Extracted data entries:
=== Section Start ===

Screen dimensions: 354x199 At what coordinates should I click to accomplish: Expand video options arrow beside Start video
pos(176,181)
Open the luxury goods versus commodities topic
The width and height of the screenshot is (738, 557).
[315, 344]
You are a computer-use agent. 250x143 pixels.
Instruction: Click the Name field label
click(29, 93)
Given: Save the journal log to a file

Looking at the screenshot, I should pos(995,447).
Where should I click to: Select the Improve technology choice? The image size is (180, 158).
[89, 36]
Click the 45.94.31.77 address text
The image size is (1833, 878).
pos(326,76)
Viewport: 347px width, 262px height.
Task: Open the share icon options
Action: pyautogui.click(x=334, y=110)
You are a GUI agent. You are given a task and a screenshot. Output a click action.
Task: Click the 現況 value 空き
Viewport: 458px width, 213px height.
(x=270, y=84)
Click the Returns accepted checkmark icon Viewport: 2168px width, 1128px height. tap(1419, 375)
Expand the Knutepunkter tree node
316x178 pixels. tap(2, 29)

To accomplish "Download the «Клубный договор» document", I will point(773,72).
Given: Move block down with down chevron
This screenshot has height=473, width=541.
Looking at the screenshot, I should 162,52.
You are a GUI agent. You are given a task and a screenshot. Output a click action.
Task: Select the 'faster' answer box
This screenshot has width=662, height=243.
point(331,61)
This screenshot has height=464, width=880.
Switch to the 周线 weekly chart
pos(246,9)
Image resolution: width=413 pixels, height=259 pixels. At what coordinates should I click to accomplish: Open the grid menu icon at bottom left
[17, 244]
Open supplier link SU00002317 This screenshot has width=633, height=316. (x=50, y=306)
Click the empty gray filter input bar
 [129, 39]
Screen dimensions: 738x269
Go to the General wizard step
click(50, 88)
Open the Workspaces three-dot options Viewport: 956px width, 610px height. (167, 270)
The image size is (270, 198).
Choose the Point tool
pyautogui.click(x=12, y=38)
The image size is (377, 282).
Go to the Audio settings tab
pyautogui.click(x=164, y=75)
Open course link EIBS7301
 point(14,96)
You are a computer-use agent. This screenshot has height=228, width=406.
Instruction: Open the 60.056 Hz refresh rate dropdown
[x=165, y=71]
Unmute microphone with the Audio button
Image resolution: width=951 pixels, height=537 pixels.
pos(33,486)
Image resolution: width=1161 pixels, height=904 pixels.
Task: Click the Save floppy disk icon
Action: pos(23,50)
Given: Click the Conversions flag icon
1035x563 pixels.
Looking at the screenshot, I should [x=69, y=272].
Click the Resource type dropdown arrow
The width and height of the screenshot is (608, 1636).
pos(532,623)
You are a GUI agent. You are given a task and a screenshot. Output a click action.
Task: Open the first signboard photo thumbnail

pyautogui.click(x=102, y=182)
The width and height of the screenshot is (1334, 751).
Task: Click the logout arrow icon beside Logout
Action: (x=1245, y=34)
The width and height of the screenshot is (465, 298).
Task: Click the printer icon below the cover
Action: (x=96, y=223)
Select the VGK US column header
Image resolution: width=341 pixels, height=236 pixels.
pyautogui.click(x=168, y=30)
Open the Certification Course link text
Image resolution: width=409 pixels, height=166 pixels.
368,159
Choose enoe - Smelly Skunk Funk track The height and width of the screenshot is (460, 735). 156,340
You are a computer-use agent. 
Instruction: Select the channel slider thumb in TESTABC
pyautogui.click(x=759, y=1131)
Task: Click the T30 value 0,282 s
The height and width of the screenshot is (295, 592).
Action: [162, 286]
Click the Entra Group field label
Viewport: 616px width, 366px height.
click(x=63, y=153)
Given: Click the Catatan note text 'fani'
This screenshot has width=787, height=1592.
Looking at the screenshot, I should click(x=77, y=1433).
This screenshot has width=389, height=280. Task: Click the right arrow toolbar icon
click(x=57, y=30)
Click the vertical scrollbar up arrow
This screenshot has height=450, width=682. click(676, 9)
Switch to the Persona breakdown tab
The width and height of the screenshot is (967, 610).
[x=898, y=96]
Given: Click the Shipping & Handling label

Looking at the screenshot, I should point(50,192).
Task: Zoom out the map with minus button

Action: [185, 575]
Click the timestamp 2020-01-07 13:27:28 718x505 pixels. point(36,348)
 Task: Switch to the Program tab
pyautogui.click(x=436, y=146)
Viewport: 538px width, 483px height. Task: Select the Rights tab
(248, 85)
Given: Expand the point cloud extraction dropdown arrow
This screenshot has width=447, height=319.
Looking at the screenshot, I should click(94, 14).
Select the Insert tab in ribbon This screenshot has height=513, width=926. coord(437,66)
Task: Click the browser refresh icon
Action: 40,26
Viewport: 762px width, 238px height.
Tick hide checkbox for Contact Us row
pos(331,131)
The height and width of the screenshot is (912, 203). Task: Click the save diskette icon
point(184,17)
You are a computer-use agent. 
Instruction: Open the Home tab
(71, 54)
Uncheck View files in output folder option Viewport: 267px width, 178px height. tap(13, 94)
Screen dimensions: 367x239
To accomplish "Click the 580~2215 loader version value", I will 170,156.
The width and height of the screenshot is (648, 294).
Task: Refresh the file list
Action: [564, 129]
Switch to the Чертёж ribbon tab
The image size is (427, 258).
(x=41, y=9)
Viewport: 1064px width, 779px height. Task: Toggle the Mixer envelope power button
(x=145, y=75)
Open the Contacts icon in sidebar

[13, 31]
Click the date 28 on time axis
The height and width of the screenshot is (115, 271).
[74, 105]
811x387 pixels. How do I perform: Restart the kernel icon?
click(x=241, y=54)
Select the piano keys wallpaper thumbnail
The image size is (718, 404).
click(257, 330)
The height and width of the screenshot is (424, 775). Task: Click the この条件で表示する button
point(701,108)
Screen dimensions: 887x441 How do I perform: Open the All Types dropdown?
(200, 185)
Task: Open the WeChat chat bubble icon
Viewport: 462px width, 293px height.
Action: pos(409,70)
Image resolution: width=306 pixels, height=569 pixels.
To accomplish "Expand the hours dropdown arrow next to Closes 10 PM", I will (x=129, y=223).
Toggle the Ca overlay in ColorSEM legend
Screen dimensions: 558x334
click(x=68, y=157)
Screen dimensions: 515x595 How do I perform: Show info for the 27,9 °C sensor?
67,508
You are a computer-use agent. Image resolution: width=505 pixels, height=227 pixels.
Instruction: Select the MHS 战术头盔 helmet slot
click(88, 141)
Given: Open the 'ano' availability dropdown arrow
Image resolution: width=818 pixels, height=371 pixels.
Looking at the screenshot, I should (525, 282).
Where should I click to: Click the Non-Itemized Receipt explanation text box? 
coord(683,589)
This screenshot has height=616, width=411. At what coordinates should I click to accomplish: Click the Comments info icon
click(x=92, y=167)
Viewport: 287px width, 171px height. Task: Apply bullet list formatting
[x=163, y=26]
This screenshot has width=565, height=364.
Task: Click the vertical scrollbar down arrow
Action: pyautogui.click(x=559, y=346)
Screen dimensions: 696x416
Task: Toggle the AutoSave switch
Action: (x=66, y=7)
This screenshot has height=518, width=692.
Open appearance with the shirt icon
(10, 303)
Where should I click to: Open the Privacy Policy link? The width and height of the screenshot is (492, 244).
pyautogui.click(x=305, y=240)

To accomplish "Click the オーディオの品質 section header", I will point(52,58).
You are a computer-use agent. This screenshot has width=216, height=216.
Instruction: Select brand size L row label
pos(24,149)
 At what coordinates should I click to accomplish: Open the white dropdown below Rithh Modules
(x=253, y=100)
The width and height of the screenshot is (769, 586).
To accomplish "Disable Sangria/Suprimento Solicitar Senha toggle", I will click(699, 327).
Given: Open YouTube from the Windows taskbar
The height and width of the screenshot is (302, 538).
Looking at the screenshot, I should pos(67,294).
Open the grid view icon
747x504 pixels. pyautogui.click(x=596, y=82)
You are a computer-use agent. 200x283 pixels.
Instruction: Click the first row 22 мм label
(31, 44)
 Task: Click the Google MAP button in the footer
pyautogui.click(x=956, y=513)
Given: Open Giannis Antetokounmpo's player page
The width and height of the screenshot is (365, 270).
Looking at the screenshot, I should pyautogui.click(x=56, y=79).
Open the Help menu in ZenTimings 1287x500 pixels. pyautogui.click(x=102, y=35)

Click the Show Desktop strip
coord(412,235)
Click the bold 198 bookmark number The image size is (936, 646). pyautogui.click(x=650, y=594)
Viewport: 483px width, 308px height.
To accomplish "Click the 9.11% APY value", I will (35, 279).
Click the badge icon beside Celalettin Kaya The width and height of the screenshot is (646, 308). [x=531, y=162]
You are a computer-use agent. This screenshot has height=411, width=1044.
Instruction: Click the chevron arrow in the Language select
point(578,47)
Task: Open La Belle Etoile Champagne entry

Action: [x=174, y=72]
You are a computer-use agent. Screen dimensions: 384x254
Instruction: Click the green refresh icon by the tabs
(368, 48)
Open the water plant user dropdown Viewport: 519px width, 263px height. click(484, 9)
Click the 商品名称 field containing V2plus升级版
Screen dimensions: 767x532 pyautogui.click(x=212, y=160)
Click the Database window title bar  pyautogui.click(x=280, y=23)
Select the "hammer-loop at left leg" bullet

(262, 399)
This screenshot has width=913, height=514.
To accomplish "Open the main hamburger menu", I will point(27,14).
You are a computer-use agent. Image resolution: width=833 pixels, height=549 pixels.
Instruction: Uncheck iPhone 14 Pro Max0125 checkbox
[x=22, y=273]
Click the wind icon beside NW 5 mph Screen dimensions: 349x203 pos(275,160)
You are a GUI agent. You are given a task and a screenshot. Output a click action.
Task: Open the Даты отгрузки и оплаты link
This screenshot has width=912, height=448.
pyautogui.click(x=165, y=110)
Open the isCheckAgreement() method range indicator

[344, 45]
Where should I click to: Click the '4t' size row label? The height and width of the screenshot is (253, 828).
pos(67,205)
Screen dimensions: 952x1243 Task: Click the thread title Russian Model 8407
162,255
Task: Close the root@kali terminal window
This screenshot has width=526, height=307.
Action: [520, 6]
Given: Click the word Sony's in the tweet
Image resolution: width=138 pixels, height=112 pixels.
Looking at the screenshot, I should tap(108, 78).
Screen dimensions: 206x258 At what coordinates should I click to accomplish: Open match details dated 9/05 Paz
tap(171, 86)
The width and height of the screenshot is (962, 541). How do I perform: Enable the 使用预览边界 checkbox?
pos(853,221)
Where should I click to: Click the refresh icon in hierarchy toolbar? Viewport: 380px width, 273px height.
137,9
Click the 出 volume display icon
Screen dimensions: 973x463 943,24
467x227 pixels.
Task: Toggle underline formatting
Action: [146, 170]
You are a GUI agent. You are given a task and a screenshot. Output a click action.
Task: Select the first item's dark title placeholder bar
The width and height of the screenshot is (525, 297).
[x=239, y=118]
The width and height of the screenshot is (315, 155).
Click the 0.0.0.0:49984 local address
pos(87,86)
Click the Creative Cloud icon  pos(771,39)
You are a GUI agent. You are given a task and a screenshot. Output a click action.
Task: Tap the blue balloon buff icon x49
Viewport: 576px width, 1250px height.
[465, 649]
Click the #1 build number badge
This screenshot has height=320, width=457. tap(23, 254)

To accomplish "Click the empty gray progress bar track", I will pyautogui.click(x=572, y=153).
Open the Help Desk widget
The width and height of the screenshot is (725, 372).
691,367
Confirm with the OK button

=== Section End ===

--- How to complete this task ---
Above are the records; copy exactly the lines from the line with "Task: Open the Даты отгрузки и оплаты link" through the line with "Task: Close the root@kali terminal window", both included.

--- Written response ---
Task: Open the Даты отгрузки и оплаты link
This screenshot has width=912, height=448.
pyautogui.click(x=165, y=110)
Open the isCheckAgreement() method range indicator

[344, 45]
Where should I click to: Click the '4t' size row label? The height and width of the screenshot is (253, 828).
pos(67,205)
Screen dimensions: 952x1243 Task: Click the thread title Russian Model 8407
162,255
Task: Close the root@kali terminal window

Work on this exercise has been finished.